TASK REQUIREMENTS: Copy every entry below, exactly and in full.

MATERIAL SHOWN:
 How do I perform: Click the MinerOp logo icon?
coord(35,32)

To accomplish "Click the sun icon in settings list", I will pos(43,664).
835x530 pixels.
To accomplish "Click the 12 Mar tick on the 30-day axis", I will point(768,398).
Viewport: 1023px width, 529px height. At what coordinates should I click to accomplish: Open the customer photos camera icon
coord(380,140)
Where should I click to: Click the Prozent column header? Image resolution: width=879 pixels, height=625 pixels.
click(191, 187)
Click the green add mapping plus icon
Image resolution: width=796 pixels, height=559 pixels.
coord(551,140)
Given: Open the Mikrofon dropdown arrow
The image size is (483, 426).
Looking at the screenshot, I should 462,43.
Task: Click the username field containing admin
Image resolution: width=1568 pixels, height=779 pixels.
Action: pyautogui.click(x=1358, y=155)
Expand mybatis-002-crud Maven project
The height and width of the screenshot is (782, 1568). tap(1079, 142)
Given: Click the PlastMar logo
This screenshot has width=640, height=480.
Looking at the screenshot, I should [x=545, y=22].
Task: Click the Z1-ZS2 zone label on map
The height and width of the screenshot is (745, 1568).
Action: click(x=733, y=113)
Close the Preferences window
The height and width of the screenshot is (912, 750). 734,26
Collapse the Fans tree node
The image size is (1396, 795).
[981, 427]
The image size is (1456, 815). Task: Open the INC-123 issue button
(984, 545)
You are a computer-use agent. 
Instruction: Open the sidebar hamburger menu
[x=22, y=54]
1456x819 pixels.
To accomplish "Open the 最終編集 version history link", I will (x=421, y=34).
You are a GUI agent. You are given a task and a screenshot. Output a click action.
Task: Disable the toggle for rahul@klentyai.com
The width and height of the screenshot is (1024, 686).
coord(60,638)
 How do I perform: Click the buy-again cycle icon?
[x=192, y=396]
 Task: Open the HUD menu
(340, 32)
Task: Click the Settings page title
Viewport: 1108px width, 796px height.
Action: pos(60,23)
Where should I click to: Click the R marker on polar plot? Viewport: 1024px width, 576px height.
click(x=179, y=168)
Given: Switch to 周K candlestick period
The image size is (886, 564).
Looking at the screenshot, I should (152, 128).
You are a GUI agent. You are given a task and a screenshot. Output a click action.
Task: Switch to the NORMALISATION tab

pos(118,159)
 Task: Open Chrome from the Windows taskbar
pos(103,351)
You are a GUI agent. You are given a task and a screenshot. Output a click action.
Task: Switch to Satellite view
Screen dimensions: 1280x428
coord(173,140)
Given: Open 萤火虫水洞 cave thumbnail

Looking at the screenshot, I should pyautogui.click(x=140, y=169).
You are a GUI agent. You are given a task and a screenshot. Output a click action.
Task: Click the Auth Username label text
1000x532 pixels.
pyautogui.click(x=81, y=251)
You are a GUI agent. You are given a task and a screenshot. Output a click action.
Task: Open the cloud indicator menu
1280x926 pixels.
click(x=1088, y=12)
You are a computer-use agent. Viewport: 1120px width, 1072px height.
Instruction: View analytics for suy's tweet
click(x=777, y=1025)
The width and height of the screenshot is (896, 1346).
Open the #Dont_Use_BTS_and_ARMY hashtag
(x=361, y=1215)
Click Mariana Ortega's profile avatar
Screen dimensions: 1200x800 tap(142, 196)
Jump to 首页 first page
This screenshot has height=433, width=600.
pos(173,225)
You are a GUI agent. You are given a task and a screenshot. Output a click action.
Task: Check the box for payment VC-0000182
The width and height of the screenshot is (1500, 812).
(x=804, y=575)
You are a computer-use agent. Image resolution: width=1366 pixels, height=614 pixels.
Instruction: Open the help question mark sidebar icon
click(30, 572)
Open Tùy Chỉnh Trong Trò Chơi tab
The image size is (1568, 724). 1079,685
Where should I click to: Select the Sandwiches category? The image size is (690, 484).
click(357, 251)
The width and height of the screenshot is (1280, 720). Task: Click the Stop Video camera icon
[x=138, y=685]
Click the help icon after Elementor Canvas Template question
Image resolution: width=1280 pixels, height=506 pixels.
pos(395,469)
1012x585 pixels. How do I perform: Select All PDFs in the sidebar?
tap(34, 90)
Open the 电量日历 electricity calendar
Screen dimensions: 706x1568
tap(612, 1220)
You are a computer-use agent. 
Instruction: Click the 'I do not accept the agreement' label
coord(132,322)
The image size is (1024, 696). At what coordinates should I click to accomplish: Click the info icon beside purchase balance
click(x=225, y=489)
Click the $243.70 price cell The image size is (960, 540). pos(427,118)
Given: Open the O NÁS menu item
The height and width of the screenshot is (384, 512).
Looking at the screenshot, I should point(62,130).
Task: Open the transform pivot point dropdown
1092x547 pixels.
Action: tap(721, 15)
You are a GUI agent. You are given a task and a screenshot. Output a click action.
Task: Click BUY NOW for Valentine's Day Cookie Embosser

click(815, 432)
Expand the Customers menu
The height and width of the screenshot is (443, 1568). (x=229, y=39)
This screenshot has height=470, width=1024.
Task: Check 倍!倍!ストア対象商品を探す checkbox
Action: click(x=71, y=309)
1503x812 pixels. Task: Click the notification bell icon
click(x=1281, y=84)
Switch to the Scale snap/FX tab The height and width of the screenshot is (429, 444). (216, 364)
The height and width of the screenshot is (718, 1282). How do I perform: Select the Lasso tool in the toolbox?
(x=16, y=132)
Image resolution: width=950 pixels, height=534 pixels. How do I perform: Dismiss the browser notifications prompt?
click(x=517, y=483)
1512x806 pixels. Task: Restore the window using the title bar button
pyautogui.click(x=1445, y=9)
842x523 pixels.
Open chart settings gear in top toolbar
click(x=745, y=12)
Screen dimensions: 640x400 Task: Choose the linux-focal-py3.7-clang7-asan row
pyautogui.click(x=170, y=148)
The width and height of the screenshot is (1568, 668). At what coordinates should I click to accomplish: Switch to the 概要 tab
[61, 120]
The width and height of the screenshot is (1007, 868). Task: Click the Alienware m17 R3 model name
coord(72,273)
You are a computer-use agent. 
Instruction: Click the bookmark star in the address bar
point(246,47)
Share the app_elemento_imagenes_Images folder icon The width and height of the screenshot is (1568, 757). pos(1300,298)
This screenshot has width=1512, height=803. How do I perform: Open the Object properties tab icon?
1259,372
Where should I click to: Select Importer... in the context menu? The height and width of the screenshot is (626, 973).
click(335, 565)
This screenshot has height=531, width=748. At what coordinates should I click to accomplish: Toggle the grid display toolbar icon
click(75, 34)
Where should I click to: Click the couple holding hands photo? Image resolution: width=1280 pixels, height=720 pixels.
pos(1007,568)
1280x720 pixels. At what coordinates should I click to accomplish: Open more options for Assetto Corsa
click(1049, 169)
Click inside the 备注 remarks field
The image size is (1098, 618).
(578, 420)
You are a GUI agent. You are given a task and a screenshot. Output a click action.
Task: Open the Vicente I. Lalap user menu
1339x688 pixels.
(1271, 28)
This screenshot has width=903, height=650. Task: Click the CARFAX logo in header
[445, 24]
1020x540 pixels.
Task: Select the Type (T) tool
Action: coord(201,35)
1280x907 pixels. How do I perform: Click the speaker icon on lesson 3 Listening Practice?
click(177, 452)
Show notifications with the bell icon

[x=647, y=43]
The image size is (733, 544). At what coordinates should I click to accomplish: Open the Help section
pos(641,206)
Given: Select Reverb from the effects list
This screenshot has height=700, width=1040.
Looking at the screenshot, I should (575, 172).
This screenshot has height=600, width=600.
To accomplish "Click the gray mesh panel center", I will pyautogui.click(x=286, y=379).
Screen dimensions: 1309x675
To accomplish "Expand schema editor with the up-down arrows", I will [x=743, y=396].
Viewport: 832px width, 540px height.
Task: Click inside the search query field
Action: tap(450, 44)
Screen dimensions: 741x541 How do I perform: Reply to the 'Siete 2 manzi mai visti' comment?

REPLY TO THE TASK:
 How do I perform: Click the MinerOp logo icon?
coord(35,32)

To accomplish "Click the sun icon in settings list", I will pos(43,664).
835x530 pixels.
To accomplish "Click the 12 Mar tick on the 30-day axis", I will point(768,398).
Viewport: 1023px width, 529px height. At what coordinates should I click to accomplish: Open the customer photos camera icon
coord(380,140)
Where should I click to: Click the Prozent column header? Image resolution: width=879 pixels, height=625 pixels.
click(191, 187)
Click the green add mapping plus icon
Image resolution: width=796 pixels, height=559 pixels.
coord(551,140)
Given: Open the Mikrofon dropdown arrow
The image size is (483, 426).
Looking at the screenshot, I should 462,43.
Task: Click the username field containing admin
Image resolution: width=1568 pixels, height=779 pixels.
Action: pyautogui.click(x=1358, y=155)
Expand mybatis-002-crud Maven project
The height and width of the screenshot is (782, 1568). tap(1079, 142)
Given: Click the PlastMar logo
This screenshot has width=640, height=480.
Looking at the screenshot, I should [x=545, y=22].
Task: Click the Z1-ZS2 zone label on map
The height and width of the screenshot is (745, 1568).
Action: click(x=733, y=113)
Close the Preferences window
The height and width of the screenshot is (912, 750). 734,26
Collapse the Fans tree node
The image size is (1396, 795).
[981, 427]
The image size is (1456, 815). Task: Open the INC-123 issue button
(984, 545)
You are a computer-use agent. 
Instruction: Open the sidebar hamburger menu
[x=22, y=54]
1456x819 pixels.
To accomplish "Open the 最終編集 version history link", I will (x=421, y=34).
You are a GUI agent. You are given a task and a screenshot. Output a click action.
Task: Disable the toggle for rahul@klentyai.com
The width and height of the screenshot is (1024, 686).
coord(60,638)
 How do I perform: Click the buy-again cycle icon?
[x=192, y=396]
 Task: Open the HUD menu
(340, 32)
Task: Click the Settings page title
Viewport: 1108px width, 796px height.
Action: pos(60,23)
Where should I click to: Click the R marker on polar plot? Viewport: 1024px width, 576px height.
click(x=179, y=168)
Given: Switch to 周K candlestick period
The image size is (886, 564).
Looking at the screenshot, I should (152, 128).
You are a GUI agent. You are given a task and a screenshot. Output a click action.
Task: Switch to the NORMALISATION tab

pos(118,159)
 Task: Open Chrome from the Windows taskbar
pos(103,351)
You are a GUI agent. You are given a task and a screenshot. Output a click action.
Task: Switch to Satellite view
Screen dimensions: 1280x428
coord(173,140)
Given: Open 萤火虫水洞 cave thumbnail

Looking at the screenshot, I should pyautogui.click(x=140, y=169).
You are a GUI agent. You are given a task and a screenshot. Output a click action.
Task: Click the Auth Username label text
1000x532 pixels.
pyautogui.click(x=81, y=251)
You are a GUI agent. You are given a task and a screenshot. Output a click action.
Task: Open the cloud indicator menu
1280x926 pixels.
click(x=1088, y=12)
You are a computer-use agent. Viewport: 1120px width, 1072px height.
Instruction: View analytics for suy's tweet
click(x=777, y=1025)
The width and height of the screenshot is (896, 1346).
Open the #Dont_Use_BTS_and_ARMY hashtag
(x=361, y=1215)
Click Mariana Ortega's profile avatar
Screen dimensions: 1200x800 tap(142, 196)
Jump to 首页 first page
This screenshot has height=433, width=600.
pos(173,225)
You are a GUI agent. You are given a task and a screenshot. Output a click action.
Task: Check the box for payment VC-0000182
The width and height of the screenshot is (1500, 812).
(x=804, y=575)
You are a computer-use agent. Image resolution: width=1366 pixels, height=614 pixels.
Instruction: Open the help question mark sidebar icon
click(30, 572)
Open Tùy Chỉnh Trong Trò Chơi tab
The image size is (1568, 724). 1079,685
Where should I click to: Select the Sandwiches category? The image size is (690, 484).
click(357, 251)
The width and height of the screenshot is (1280, 720). Task: Click the Stop Video camera icon
[x=138, y=685]
Click the help icon after Elementor Canvas Template question
Image resolution: width=1280 pixels, height=506 pixels.
pos(395,469)
1012x585 pixels. How do I perform: Select All PDFs in the sidebar?
tap(34, 90)
Open the 电量日历 electricity calendar
Screen dimensions: 706x1568
tap(612, 1220)
You are a computer-use agent. 
Instruction: Click the 'I do not accept the agreement' label
coord(132,322)
The image size is (1024, 696). At what coordinates should I click to accomplish: Click the info icon beside purchase balance
click(x=225, y=489)
Click the $243.70 price cell The image size is (960, 540). pos(427,118)
Given: Open the O NÁS menu item
The height and width of the screenshot is (384, 512).
Looking at the screenshot, I should point(62,130).
Task: Open the transform pivot point dropdown
1092x547 pixels.
Action: tap(721, 15)
You are a GUI agent. You are given a task and a screenshot. Output a click action.
Task: Click BUY NOW for Valentine's Day Cookie Embosser

click(815, 432)
Expand the Customers menu
The height and width of the screenshot is (443, 1568). (x=229, y=39)
This screenshot has height=470, width=1024.
Task: Check 倍!倍!ストア対象商品を探す checkbox
Action: click(x=71, y=309)
1503x812 pixels. Task: Click the notification bell icon
click(x=1281, y=84)
Switch to the Scale snap/FX tab The height and width of the screenshot is (429, 444). (216, 364)
The height and width of the screenshot is (718, 1282). How do I perform: Select the Lasso tool in the toolbox?
(x=16, y=132)
Image resolution: width=950 pixels, height=534 pixels. How do I perform: Dismiss the browser notifications prompt?
click(x=517, y=483)
1512x806 pixels. Task: Restore the window using the title bar button
pyautogui.click(x=1445, y=9)
842x523 pixels.
Open chart settings gear in top toolbar
click(x=745, y=12)
Screen dimensions: 640x400 Task: Choose the linux-focal-py3.7-clang7-asan row
pyautogui.click(x=170, y=148)
The width and height of the screenshot is (1568, 668). At what coordinates should I click to accomplish: Switch to the 概要 tab
[61, 120]
The width and height of the screenshot is (1007, 868). Task: Click the Alienware m17 R3 model name
coord(72,273)
You are a computer-use agent. 
Instruction: Click the bookmark star in the address bar
point(246,47)
Share the app_elemento_imagenes_Images folder icon The width and height of the screenshot is (1568, 757). pos(1300,298)
This screenshot has width=1512, height=803. How do I perform: Open the Object properties tab icon?
1259,372
Where should I click to: Select Importer... in the context menu? The height and width of the screenshot is (626, 973).
click(335, 565)
This screenshot has height=531, width=748. At what coordinates should I click to accomplish: Toggle the grid display toolbar icon
click(75, 34)
Where should I click to: Click the couple holding hands photo? Image resolution: width=1280 pixels, height=720 pixels.
pos(1007,568)
1280x720 pixels. At what coordinates should I click to accomplish: Open more options for Assetto Corsa
click(1049, 169)
Click inside the 备注 remarks field
The image size is (1098, 618).
(578, 420)
You are a GUI agent. You are given a task and a screenshot. Output a click action.
Task: Open the Vicente I. Lalap user menu
1339x688 pixels.
(1271, 28)
This screenshot has width=903, height=650. Task: Click the CARFAX logo in header
[445, 24]
1020x540 pixels.
Task: Select the Type (T) tool
Action: coord(201,35)
1280x907 pixels. How do I perform: Click the speaker icon on lesson 3 Listening Practice?
click(177, 452)
Show notifications with the bell icon

[x=647, y=43]
The image size is (733, 544). At what coordinates should I click to accomplish: Open the Help section
pos(641,206)
Given: Select Reverb from the effects list
This screenshot has height=700, width=1040.
Looking at the screenshot, I should (575, 172).
This screenshot has height=600, width=600.
To accomplish "Click the gray mesh panel center", I will pyautogui.click(x=286, y=379).
Screen dimensions: 1309x675
To accomplish "Expand schema editor with the up-down arrows", I will [x=743, y=396].
Viewport: 832px width, 540px height.
Task: Click inside the search query field
Action: tap(450, 44)
Screen dimensions: 741x541 How do I perform: Reply to the 'Siete 2 manzi mai visti' comment?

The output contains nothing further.